Former pensions minister Ros Altmann has warned against continually increasing the state pension age, urging the government to a consider a different "mechanism" for allocating state pension payments.

She said a "more considered approach" would focus on the retiree's length of working life and the number of years he or she had been making national insurance contributions.

"At the moment, the dice are all loaded in favour of the healthier and wealthier members of society, who get more state pension per year and for more years than other groups," she said.

Her comments were part of a response to John Cridland's interim report on the future of the state pension age, released today (13 October). 

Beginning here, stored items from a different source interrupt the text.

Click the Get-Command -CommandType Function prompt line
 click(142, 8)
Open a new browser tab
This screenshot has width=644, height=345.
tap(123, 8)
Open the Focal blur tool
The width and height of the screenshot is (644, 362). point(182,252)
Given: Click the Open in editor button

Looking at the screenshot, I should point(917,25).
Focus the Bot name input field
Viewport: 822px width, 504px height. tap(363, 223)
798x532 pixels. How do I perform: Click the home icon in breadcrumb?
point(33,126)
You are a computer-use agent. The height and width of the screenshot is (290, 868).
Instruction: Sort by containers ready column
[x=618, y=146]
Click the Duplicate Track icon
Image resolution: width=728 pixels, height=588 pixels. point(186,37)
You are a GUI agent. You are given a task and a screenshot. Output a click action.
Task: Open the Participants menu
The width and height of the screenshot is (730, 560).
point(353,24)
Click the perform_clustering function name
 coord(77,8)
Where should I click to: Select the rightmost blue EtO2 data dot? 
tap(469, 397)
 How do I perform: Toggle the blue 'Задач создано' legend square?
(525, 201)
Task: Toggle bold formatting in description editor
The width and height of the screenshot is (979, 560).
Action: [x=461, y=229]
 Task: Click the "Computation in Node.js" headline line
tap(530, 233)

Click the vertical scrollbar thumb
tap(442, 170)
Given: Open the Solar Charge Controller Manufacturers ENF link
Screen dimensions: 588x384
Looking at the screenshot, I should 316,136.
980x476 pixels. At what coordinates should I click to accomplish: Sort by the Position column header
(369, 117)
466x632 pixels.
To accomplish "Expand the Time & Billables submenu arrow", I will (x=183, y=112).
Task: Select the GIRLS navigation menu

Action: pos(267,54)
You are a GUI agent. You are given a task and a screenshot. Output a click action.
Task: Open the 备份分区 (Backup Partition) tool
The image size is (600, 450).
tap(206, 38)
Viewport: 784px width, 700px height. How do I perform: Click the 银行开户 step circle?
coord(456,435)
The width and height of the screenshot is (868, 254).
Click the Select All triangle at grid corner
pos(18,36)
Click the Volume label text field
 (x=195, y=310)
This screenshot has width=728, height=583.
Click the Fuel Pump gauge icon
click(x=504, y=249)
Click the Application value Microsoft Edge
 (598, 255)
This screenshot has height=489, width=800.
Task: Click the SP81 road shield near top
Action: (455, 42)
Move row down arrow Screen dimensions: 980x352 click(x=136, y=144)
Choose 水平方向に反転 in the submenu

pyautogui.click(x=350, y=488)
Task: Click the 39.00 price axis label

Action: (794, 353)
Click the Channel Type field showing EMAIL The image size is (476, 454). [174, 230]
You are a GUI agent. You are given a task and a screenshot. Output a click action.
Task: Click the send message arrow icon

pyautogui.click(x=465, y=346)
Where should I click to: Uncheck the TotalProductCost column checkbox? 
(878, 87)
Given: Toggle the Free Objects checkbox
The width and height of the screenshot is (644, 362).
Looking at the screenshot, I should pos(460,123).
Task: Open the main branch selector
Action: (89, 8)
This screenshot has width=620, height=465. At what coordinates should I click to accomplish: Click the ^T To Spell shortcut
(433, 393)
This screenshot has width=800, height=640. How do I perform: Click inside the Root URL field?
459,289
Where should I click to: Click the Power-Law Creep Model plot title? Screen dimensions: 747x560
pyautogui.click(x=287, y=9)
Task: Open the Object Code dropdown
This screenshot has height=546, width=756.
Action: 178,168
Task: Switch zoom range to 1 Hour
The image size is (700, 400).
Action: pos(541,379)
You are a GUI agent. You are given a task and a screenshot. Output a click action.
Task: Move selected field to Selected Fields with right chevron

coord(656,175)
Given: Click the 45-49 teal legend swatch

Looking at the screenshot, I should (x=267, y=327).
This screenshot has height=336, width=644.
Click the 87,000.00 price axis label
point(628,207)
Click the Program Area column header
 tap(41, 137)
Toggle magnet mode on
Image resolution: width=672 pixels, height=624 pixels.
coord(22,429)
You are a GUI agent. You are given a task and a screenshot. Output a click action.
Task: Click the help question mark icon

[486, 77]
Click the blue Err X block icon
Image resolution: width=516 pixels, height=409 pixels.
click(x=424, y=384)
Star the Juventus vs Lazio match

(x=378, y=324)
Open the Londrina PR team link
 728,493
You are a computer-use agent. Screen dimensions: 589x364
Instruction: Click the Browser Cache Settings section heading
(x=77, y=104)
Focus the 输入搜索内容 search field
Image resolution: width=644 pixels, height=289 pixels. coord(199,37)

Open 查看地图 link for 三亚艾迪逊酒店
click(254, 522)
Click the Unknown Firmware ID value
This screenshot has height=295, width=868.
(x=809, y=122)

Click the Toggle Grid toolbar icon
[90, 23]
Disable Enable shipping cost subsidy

While the report made no recommendations, it floated a number of proposals, including replacing a universal state pension age with a "tailored" one, in a move to balance the challenges of increasing longevity with the need for fairness. 

Baroness Altmann welcomed the report, saying Mr Cridland was "right to focus on the three pillars - affordability, fairness and fuller working lives".

However, she said the new state pension system was "increasingly seen as unfair". 

"Under the new state pension, people can still get an increase of 5.8 per cent a year in state pension if they can afford to delay their start date. 

"By contrast, people who desperately need their state pension before they reach state pension age cannot receive any money at all and state pension age has been rising sharply, as indeed has the age at which Pension Credit can start being paid to both men and women. 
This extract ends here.